For more updates and better details, including why a Utah company is setting up in our North Country, check the updated story.

A company that plans to produce hydrogen as the ultimate clean fuel in an empty North Country mill is getting closer to opening a factory that it says will be unique in the country.

“They’ve been doing some renovations, getting it ready for reciprocating engines to be put in, probably about April,” said Robin Irving, project administrator for the town of Northumberland. 

The project is being built by Utah-based QuasarWave in the former Wausau Paper mill site in Groveton, which is part of Northumberland, a small town on the Vermont border north of Franconia. 

QuasarWave did not respond to Monitor requests for comment in time for this article, and the company is releasing few details of the project.  Judging from past public announcements, the firm thinks it has developed a better break down water from the Upper Ammonoosuc River into oxygen and hydrogen. The hydrogen can then be burned to produce electricity.

QuasarWave says its technology will allow it to produce electricity more cheaply than if the river was simply spinning a generator, and the initial business appears to involve selling that electricity to other firms.

However, if it works as described the QuasarWave technology holds far more promise than just another way to generate power.

Because hydrogen is plentiful and produces virtually no pollutants when burned in air, it is often touted as the clean fuel that could replace oil, coal and natural gas. Some speculate about the creation of a “hydrogen economy” in which transportation, power and industry would be based largely on that fuel.

However, although hydrogen is the most plentiful element in the universe it bonds easily with other elements, meaning that large amounts of energy are required to separate out the hydrogen. This has limited its usefulness as a fuel.

If QuasarWave has invented a better, cheaper way of producing that hydrogen, it could be a huge business.

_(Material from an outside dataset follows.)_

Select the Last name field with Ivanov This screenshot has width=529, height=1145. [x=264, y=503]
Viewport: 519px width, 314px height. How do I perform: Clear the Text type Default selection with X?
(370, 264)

The initial project will involve a 7½-megawatt facility, which is not as big as initially anticipated by the firm but has the advantage of being so small that it avoids the long and complicated process of approval by the state Site Evaluation Committee.

The company will be taking water taken from Upper Amonoosuc River, which for generations powered the Wausau mill with traditional hydropower.

“They did get a withdrawal permit from (state Department of Environmental Service) to take water from the river,” said Irving.

The plant is being built on a 2.7-acre parcel in the huge former plant that was recently sold by Bob Chapman of Gorham to the company.

Irving said installation of a pipe to bring from the river had found some contamination in the ground left over from industrial days, apparently caused by oil, but that renovation is continuing.